Stored items:
§

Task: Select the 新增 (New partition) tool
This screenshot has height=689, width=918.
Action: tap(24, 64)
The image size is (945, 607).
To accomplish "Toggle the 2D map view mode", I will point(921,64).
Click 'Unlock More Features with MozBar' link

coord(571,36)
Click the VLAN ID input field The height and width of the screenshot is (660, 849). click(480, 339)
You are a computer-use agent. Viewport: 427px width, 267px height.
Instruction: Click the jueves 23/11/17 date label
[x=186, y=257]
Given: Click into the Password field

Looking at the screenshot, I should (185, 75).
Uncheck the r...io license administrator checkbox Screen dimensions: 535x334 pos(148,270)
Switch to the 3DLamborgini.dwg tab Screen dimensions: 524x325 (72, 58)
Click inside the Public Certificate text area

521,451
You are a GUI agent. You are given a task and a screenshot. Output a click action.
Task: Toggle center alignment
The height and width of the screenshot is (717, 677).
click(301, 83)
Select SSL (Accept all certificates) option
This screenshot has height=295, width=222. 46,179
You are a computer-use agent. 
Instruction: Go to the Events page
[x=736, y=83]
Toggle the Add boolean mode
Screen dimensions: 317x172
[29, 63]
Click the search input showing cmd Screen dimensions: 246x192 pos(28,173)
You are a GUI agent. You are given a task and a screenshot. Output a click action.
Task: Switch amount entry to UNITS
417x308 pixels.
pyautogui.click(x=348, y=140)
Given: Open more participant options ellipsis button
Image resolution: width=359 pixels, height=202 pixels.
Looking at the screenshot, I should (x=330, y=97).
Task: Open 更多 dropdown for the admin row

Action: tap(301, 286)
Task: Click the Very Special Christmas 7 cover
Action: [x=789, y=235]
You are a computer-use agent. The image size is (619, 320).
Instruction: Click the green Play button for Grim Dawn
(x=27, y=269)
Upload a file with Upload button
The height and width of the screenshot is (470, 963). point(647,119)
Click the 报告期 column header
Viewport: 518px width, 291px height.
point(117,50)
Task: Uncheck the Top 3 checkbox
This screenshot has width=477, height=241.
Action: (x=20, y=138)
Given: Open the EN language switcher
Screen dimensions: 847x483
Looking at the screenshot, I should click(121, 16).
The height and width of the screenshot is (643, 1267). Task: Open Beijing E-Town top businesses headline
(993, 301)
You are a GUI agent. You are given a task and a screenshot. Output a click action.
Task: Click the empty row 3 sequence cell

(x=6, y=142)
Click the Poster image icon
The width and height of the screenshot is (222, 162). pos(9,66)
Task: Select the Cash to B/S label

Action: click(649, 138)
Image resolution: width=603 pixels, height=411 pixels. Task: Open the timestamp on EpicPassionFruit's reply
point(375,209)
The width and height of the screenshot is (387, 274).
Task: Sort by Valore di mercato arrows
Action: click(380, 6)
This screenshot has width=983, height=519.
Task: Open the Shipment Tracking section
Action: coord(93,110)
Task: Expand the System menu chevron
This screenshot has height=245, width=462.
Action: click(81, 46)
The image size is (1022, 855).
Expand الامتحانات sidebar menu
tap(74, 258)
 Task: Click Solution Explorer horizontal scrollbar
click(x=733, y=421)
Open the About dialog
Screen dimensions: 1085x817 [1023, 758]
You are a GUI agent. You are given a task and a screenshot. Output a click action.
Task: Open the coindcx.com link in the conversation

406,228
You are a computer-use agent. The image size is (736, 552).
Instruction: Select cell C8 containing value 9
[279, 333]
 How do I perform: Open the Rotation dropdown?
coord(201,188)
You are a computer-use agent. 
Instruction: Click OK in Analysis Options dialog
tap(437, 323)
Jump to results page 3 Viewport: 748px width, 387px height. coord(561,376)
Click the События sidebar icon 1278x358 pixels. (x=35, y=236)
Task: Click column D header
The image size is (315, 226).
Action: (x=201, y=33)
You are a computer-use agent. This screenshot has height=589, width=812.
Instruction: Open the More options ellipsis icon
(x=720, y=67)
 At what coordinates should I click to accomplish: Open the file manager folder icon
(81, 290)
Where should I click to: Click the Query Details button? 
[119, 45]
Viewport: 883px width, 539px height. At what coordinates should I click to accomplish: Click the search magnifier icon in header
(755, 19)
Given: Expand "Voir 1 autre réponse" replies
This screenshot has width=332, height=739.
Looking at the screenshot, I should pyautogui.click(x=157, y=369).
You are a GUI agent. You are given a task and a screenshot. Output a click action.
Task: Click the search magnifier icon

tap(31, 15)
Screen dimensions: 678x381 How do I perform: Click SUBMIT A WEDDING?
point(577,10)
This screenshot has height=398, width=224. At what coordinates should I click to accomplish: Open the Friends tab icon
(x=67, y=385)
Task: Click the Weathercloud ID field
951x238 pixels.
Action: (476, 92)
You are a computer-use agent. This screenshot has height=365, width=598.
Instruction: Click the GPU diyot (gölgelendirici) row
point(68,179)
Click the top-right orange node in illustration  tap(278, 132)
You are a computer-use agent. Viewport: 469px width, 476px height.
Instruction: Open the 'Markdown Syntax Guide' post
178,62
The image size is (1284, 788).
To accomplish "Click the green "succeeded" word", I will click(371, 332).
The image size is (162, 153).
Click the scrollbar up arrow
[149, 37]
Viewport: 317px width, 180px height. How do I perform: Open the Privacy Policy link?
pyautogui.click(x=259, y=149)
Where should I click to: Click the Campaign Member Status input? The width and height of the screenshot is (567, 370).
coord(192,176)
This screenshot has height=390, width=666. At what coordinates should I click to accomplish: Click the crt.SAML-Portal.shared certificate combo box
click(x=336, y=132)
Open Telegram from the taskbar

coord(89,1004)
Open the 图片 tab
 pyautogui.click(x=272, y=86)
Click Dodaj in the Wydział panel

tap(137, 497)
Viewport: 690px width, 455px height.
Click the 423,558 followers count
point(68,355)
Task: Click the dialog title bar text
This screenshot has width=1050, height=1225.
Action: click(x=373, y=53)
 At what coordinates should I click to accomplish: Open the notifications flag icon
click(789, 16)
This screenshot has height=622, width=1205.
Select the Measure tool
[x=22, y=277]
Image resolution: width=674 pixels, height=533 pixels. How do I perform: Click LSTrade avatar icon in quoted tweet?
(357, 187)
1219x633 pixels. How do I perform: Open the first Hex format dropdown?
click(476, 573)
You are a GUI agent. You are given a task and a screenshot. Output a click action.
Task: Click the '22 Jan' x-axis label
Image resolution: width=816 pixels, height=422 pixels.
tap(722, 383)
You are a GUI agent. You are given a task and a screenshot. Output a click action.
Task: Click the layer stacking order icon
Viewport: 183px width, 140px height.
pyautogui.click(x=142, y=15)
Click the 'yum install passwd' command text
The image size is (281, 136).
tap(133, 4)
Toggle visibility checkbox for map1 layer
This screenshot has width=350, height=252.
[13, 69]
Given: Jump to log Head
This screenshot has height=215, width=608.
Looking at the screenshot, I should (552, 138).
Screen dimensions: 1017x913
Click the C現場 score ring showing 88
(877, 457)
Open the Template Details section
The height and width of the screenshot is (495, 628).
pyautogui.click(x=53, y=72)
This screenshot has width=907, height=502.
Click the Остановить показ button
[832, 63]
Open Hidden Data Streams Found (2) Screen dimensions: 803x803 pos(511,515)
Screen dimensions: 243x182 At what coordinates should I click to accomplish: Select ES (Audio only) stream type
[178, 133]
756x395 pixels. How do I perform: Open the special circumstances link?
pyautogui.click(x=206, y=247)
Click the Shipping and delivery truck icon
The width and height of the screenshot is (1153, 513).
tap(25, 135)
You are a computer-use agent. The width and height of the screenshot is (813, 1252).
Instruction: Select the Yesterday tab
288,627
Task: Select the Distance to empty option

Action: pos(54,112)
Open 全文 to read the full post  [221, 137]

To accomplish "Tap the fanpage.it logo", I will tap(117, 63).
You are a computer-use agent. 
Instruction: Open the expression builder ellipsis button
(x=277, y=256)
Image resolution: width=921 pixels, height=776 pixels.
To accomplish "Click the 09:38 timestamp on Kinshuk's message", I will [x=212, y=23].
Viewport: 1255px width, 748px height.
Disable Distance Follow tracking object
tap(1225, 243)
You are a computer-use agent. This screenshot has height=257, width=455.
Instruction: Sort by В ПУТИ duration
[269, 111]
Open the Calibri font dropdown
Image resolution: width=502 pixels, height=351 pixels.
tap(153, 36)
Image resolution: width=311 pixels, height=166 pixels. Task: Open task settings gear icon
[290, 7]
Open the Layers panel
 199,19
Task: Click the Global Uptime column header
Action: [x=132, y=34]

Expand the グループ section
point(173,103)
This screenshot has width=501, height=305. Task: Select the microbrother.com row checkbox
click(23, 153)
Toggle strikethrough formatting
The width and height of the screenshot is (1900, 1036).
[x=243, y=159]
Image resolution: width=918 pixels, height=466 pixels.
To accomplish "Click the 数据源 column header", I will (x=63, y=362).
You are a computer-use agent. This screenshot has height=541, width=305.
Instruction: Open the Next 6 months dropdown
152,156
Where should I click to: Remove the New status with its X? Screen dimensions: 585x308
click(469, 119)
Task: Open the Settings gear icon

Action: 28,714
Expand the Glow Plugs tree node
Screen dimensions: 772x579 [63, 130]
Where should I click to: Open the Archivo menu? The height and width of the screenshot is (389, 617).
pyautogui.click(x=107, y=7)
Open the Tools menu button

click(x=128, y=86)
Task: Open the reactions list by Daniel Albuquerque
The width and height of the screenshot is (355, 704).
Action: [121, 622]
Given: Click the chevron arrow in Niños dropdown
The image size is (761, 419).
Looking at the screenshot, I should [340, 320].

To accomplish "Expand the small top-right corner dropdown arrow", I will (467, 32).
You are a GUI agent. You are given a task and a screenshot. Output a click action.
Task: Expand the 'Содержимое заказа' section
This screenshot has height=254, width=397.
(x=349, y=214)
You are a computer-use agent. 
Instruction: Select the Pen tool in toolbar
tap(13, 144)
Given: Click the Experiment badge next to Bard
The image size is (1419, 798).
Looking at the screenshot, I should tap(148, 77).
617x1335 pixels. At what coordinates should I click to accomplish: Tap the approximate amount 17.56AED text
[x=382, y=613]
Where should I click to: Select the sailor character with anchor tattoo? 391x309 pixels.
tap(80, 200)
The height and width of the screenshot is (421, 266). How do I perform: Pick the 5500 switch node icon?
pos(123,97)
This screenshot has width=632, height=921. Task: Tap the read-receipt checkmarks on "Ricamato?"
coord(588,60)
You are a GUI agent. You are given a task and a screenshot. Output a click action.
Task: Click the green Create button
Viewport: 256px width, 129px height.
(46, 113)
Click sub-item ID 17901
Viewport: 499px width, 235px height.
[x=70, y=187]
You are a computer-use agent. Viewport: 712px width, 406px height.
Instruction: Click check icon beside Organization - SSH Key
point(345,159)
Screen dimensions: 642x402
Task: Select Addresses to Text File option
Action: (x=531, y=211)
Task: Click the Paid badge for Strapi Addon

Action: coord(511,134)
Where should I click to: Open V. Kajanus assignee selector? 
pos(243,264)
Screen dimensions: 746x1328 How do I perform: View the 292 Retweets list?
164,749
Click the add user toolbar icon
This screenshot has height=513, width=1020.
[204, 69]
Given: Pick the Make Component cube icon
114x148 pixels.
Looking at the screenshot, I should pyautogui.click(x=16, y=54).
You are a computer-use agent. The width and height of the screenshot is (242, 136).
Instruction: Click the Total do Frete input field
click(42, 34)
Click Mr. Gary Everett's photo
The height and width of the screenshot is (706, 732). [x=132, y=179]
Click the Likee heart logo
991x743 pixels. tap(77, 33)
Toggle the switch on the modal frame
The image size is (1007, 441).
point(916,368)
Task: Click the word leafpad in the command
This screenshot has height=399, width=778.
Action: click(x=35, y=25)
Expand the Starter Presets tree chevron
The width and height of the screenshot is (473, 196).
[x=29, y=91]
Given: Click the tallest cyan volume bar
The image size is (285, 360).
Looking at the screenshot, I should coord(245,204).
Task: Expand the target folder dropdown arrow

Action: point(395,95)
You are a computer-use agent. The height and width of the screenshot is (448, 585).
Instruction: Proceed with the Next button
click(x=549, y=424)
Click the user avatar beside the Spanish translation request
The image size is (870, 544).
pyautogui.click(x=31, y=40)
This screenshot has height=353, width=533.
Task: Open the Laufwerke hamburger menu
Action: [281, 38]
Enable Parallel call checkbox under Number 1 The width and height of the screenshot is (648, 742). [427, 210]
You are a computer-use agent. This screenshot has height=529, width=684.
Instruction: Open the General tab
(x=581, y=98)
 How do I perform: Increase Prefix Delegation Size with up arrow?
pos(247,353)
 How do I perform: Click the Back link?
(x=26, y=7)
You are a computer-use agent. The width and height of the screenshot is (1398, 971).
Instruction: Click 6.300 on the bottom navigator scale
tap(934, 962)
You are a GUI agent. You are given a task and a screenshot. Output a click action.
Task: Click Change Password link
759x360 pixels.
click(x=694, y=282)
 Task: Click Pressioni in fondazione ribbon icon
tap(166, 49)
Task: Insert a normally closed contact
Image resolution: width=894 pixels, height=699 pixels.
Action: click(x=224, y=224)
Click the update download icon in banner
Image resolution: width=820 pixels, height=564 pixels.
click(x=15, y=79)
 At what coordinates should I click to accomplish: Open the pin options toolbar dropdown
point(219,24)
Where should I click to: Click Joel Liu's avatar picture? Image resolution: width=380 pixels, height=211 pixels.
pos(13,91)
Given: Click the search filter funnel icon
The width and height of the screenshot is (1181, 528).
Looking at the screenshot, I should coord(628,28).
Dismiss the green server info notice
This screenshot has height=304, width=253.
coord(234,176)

§

What you have to do -
After reading the records above, work out how many lines contain "Uncheck" and give that number only.

Reply -
2